Methane has other benefits, too. Amongst chemical rockets, it's specific impulse is beaten only by hydrogen (and fluorine, but the stuff is too toxic for use in rockets.) It's also considered "space storable," as it doesn't boil away in space as fast as hydrogen does (due to its higher boiling point.) Storability will be important, as the Earth Departure Stage will have to wait in earth orbit until the CEV can successfully launch and dock with it.

NASA's reasons for eliminating methane as a requirement are quite specious, as it will not significantly shorten the development time or budget for the CEV. It's doubtable that an off-the-shelf engine can be used for the CEV. Methane doesn't present any real challenges; existing hydrogen engines like the RL-10 and Russian RD-0120 have been modified to run on methane in tests.

While there's nothing in the CEV's requirements that forbids Lockheed-Martin or Northrop Grumman/Boeing from using methane propulsion, it's unlikely that the big contractors will do anything other than meet the bare minimum requirements. Sadly, America's shattered aerospace industry can't be counted on to deliver a product that is forward-thinking and loaded with growth potential. LockMart and NorthGrum/Boeing have no incentive to pursue methane as a fuel; they have invested billions of dollars in hydrogen and kerosene, while most of the current work on methane-fueled rockets is being done by small companies like XCor.

The big contractors will likely go with hydrazine or one of its derivatives (monomethyl hydrazine or aerozine) as the fuel, and nitrogen tetroxide as the oxidizer. This fuel combination was used for the Apollo spacecraft, and its biggest advantage was the storability of the fuels. It has many major drawbacks, including low Isp and being lethally toxic. Personally, I wouldn't shed a tear if hydrazine was abolished as a rocket fuel.

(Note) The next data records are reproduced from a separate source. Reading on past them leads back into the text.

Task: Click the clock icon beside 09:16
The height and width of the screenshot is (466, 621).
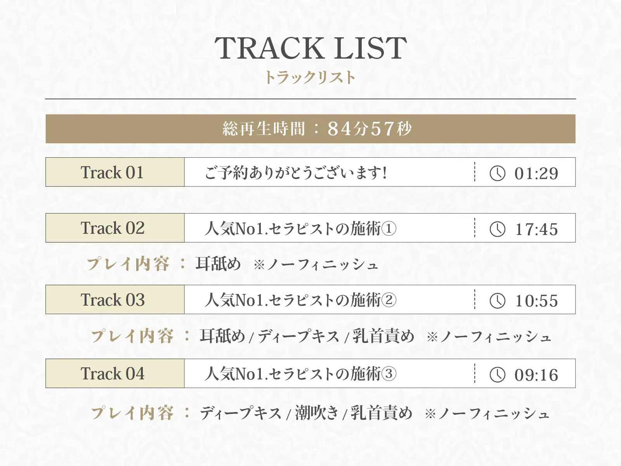Action: pyautogui.click(x=498, y=375)
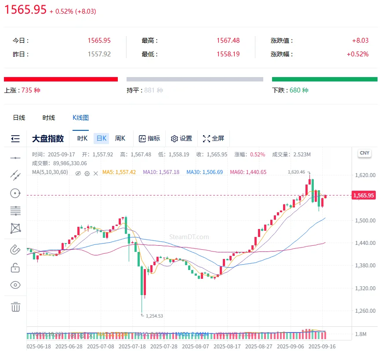
Task: Collapse the chart sidebar panel
Action: tap(15, 138)
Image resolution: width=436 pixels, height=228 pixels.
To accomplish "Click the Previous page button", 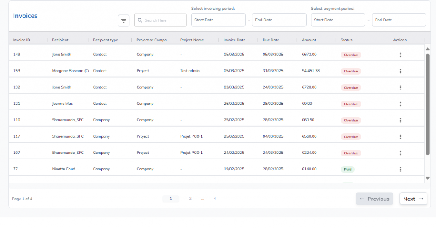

Much like the Space Shuttle's troubled development, NASA is saving a little bit of money in near-term CEV costs, while losing fistfulls of money and creating more problems in the long run. While methane is not essential to landing on the moon, it will result in a smaller, more capable spacecraft, and it will remove an early hurdle in the human exploration of Mars. NASA Administrator Michael Griffin would be wise to listen to the space bloggers and get the methane requirement put back in the CEV specifications.